From New York, Sally Herships has more.
Sally Herships: Most football fans know Vince Lombardi. The Super Bowl Trophy is named after him. And he’s famous for quotes like this.
Vince Lombardi: Winning isn’t everything, but it’s the only thing. In our business, there is no second place.
In the 60s, Lombardi took the Packers from football nobodies to five NFL championships and two Super Bowls. But let me remind you, we’re talking theater here — not football.
Tony Ponturo is one of the producers of the new play about Lombardi. He says it’s not just for football fans.
Tony Ponturo: The show is really about a man who happens to be a football coach. It’s also about not giving up your dream, even if you’re not successful at 20 or your 30s or even your 40s. Don’t give up on your dream.
Sounds like Broadway. Or does it? Not to stereotype, but almost 70 percent of Broadway patrons are women. So, who’s gonna see this show?
I asked Jim Glaub. He’s creative director at Art Meets Commerce. The marketing company promoting Lombardi.
Jim Glaub: Our top target is theater-goers. And they’re typically on average, a 45 to 50-year-old woman with an expendable income.
That’s right, he said women. So Glaub says they’re focusing on story — Lombardi’s relationship with his wife, the players and the press. Here’s an Internet ad for the show.
Commercial: Press is hard on me, because I push my players to the brink. But they sing a different song when we win on Sundays.
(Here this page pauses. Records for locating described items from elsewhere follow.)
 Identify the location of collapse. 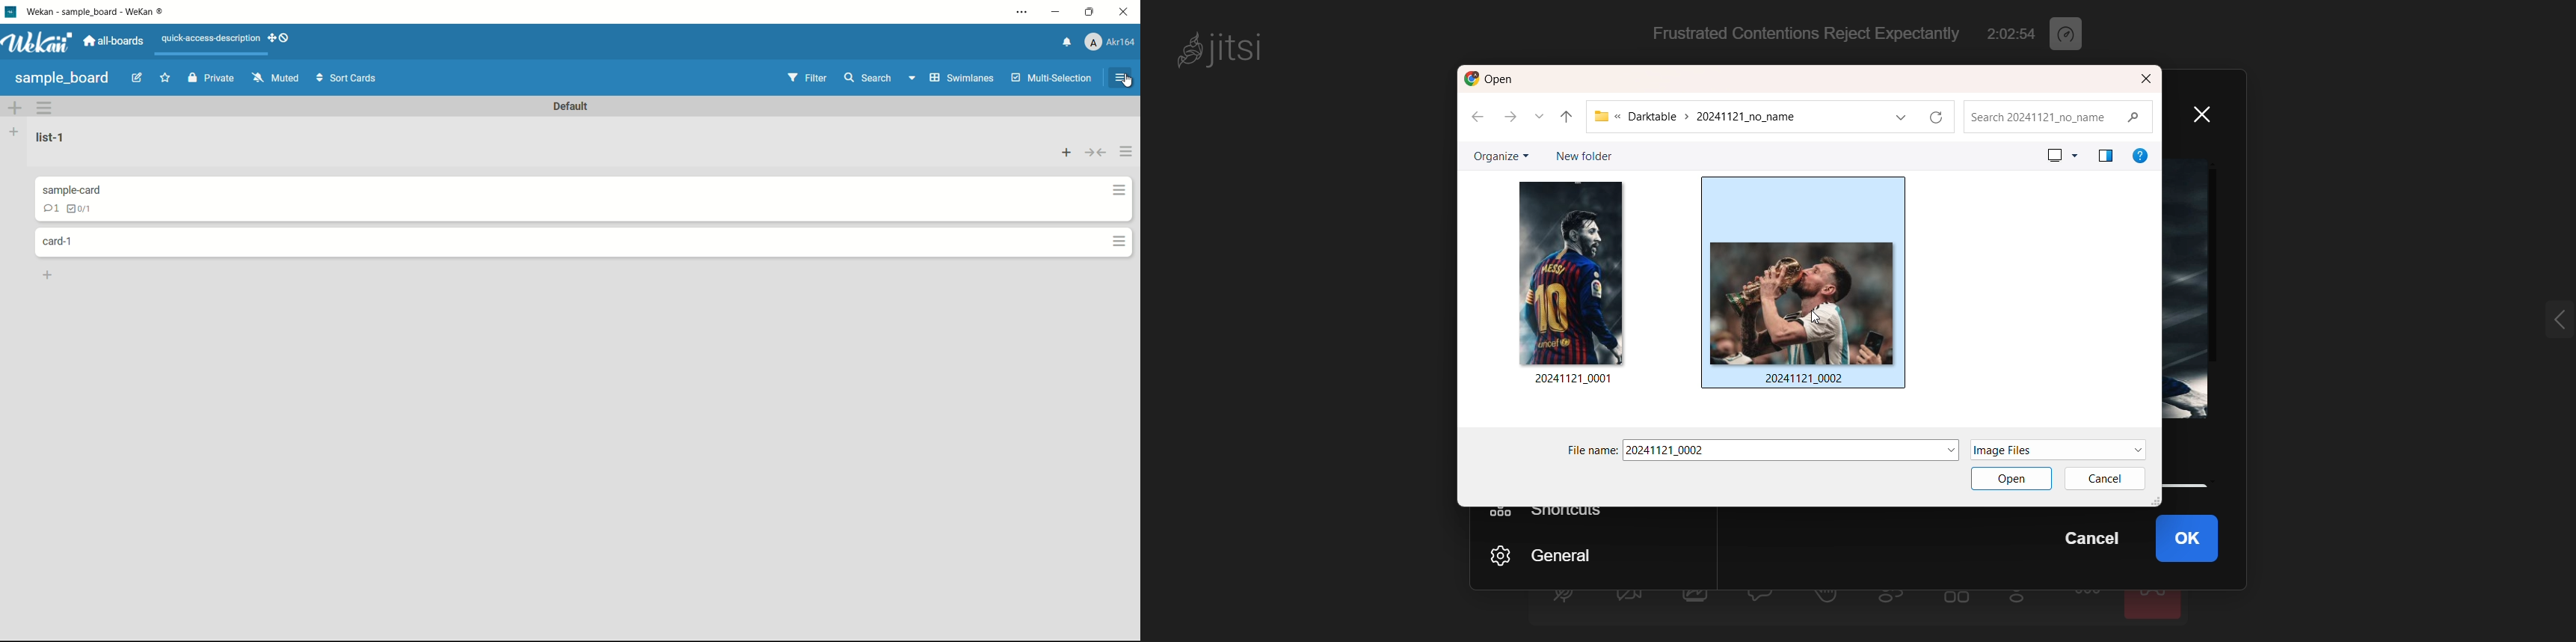
(1097, 153).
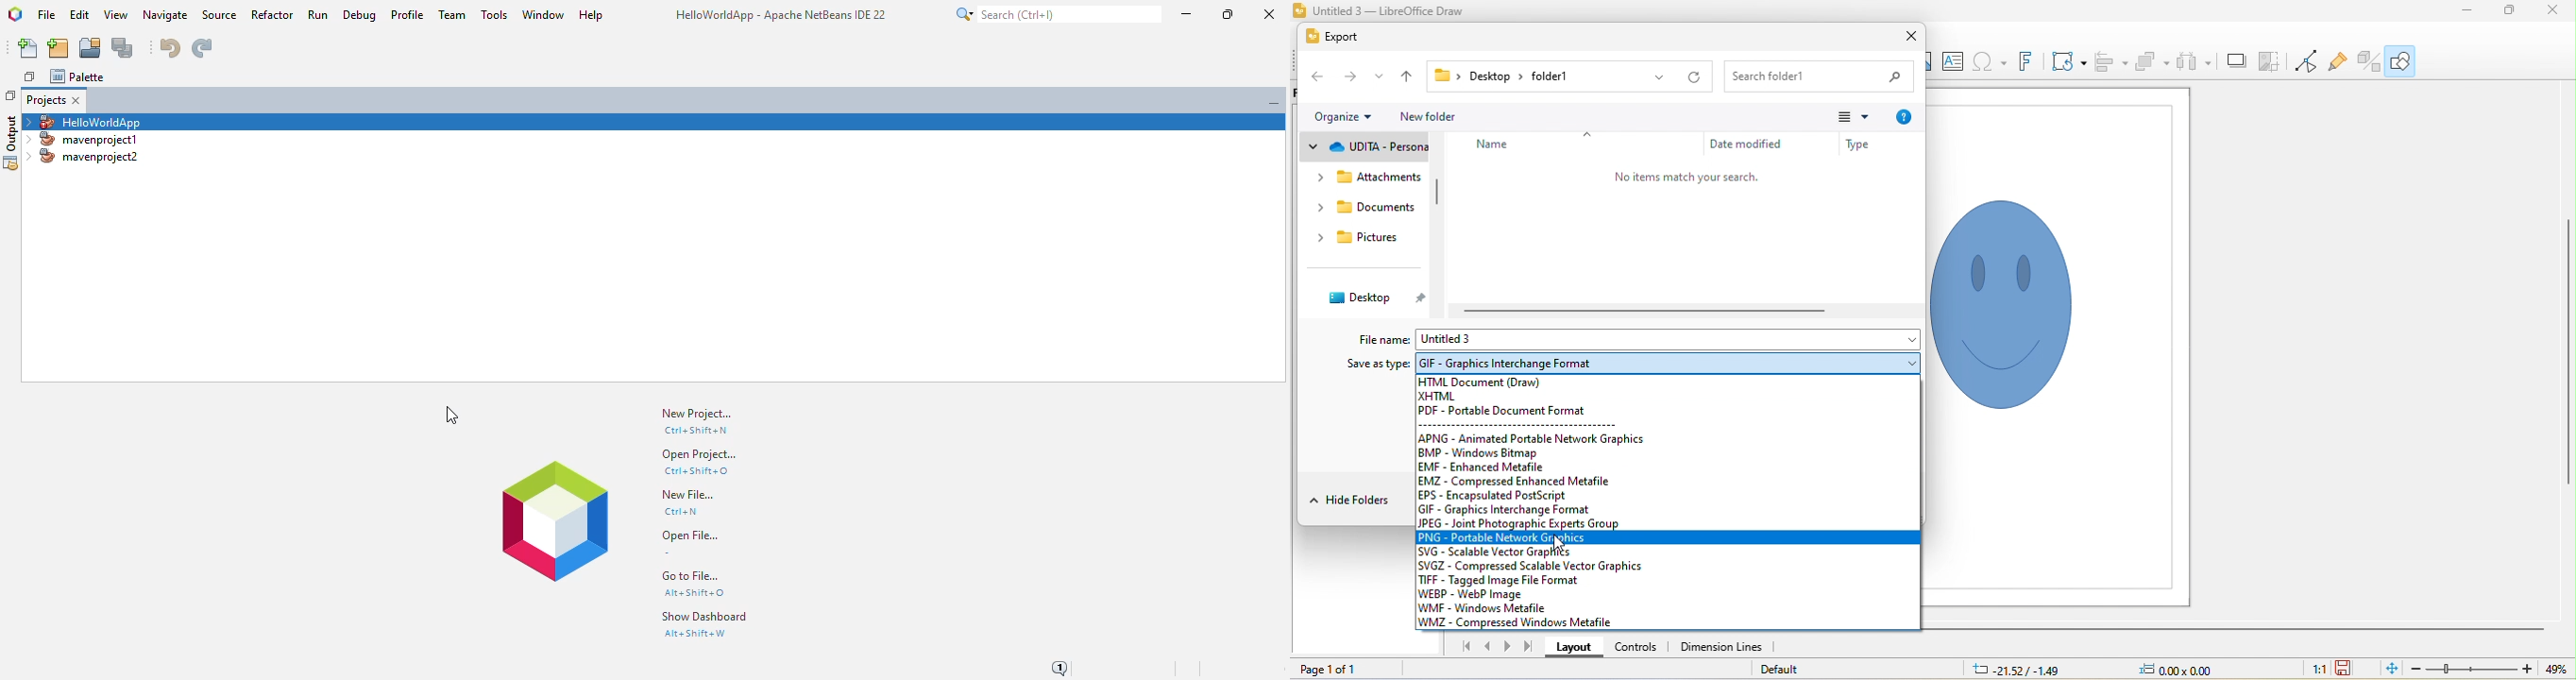 This screenshot has height=700, width=2576. Describe the element at coordinates (1507, 496) in the screenshot. I see `EPS- encapsulated portscript` at that location.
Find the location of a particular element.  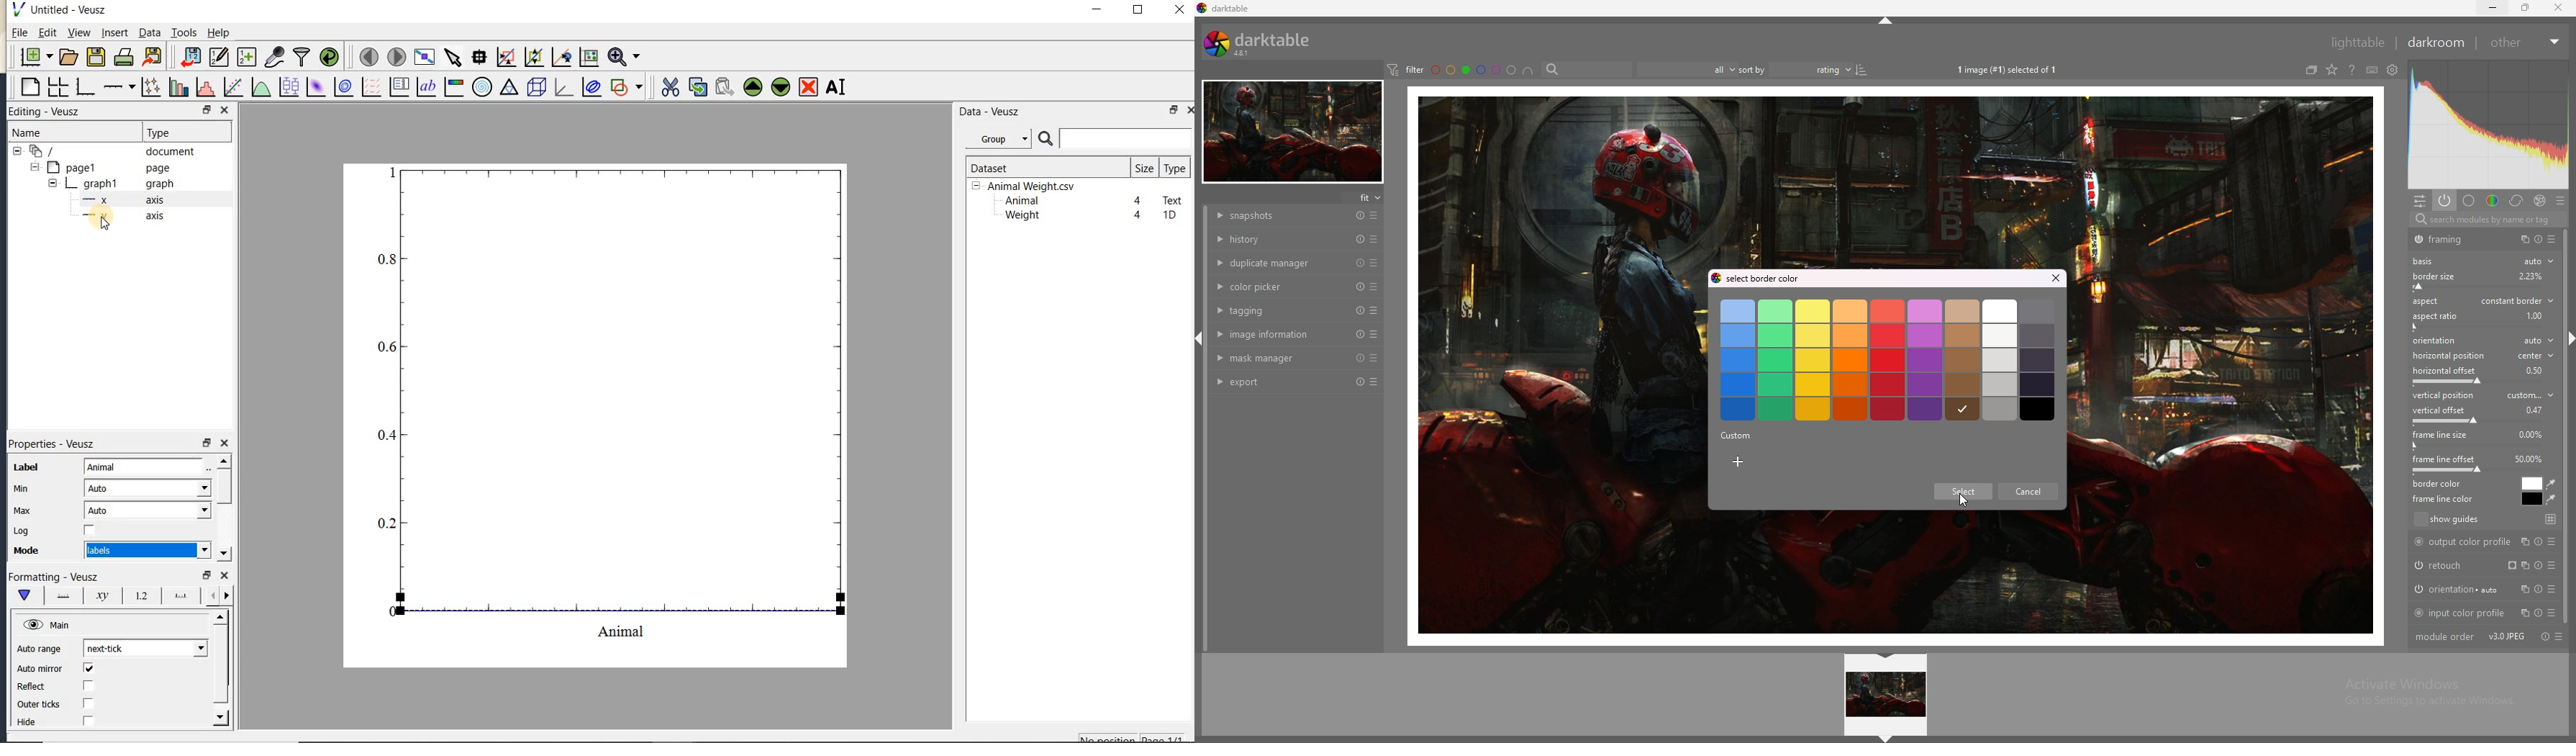

filter by images rating is located at coordinates (1680, 68).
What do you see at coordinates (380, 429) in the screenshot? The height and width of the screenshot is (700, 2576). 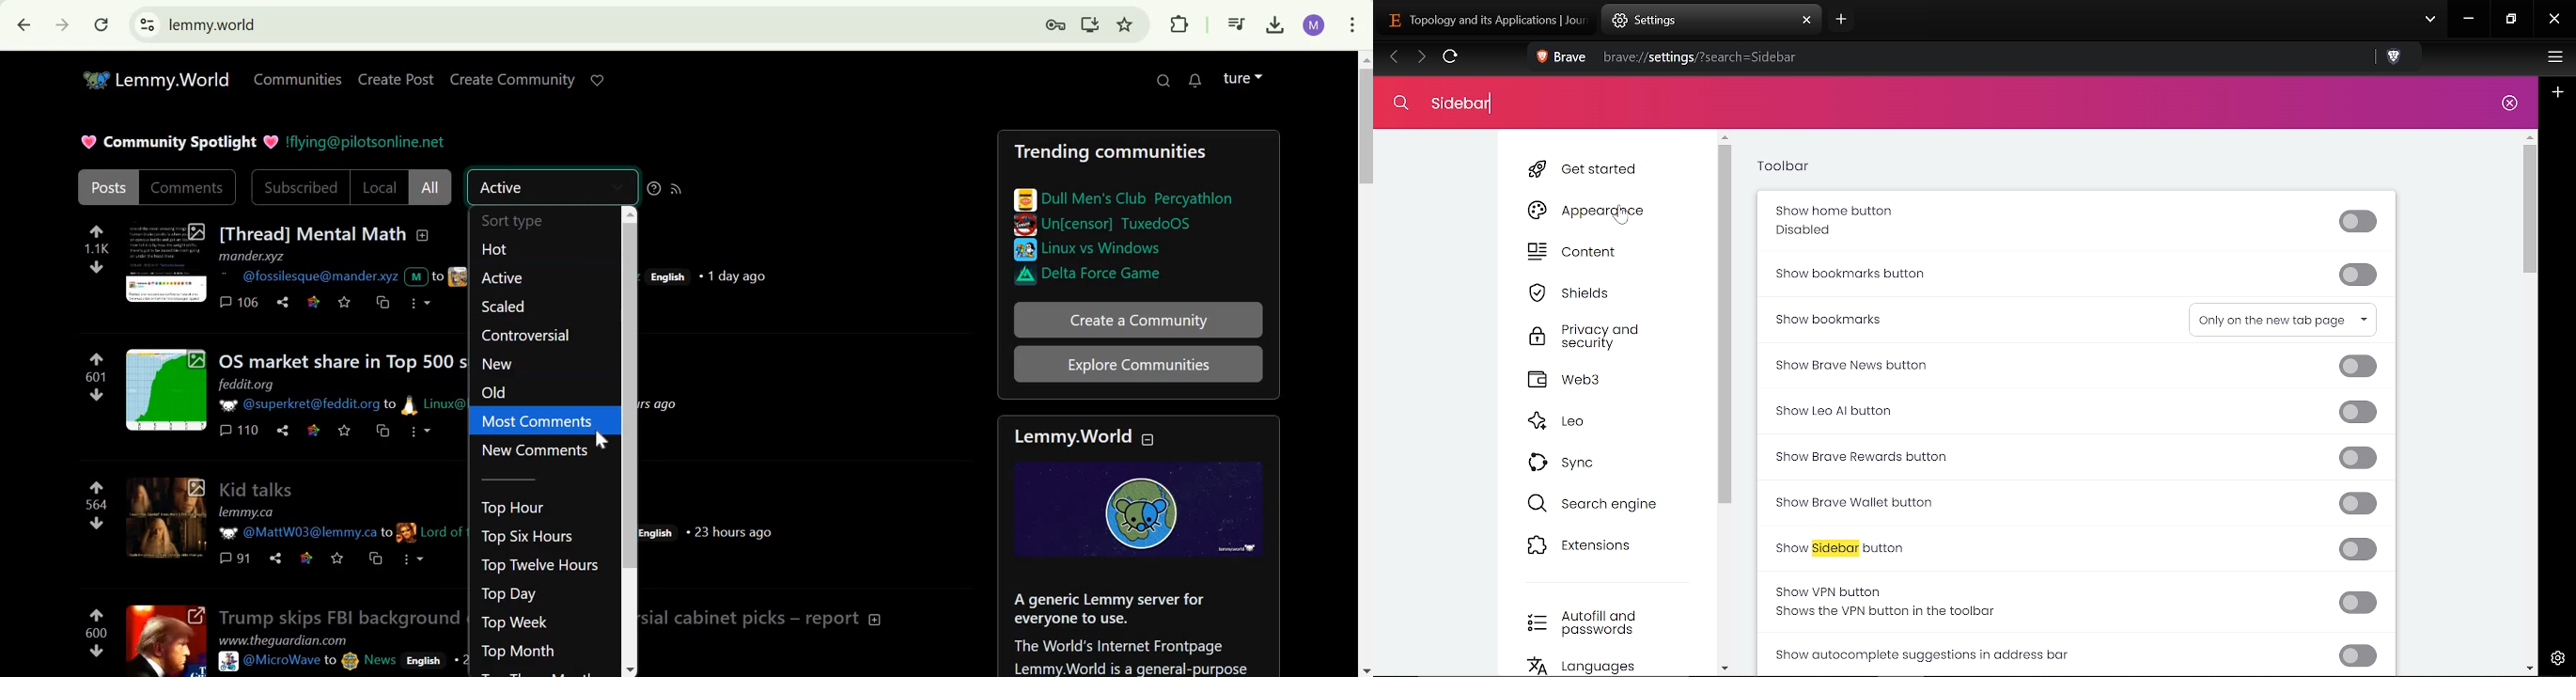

Jim Glaub says it’s great for date night — a play you know your man will like. But it’s still risky. Just the advertising budget for a play like “Lombardi” can run up to a million dollars. Then there lights, music, actors.
Glaub: What is the statistic for a success show on Broadway? It’s like one in 100 shows end up being a success.
The National Football League hopes the show will be a success. They’re one of the producers, and they expect football fans will come. But if you look at the “Lombardi” website you can tell it won’t be your typical theater audience based on the frequently asked questions.
Adam Feldman: Questions like “I’ve never been to a Broadway show, what should I expect? Do I need to dress up?”
Adam Feldman is theater critic for Time Out New York.
Feldman: They seem to be going for people who have never been to the theater at all — and that is ambitious.
But Feldman says targeting specific audiences can work well. Recently, there have been shows with African American or Latin themes that have been able to find audiences on Broadway. The only problem with targeted audiences is they’re small. Last season, Denzel Washington starred in “Fences,” the award-winning drama. It only ran from April to July, but it was a hit.
Feldman: And that is something that producers are starting to discover. Bring in big stars, do a great play, do it really well, run it for three months, make millions of dollars.
He’s not quite Denzel, but the actor playing Lombardi will be Dan Luria, the dad from “The Wonder Years.” And Judith Light from “Ugly Betty” will go on as his wife. So, will football fans spend on Broadway? To find out, I headed to a sports bar in Greenwich Village. It was game night.
Packers fan Christine Tilt told me she’s never been to a Broadway show. She’s not a fan.
Christine Tilt: Because I don’t like singing and I don’t like dancing. I don’t like choreographed movement. But I love football.
I asked her if she would go see “Lombardi.”
Tilt: That’s the only one I would go see ever.
But not during football season.
In New York, I’m Sally Herships for Marketplace.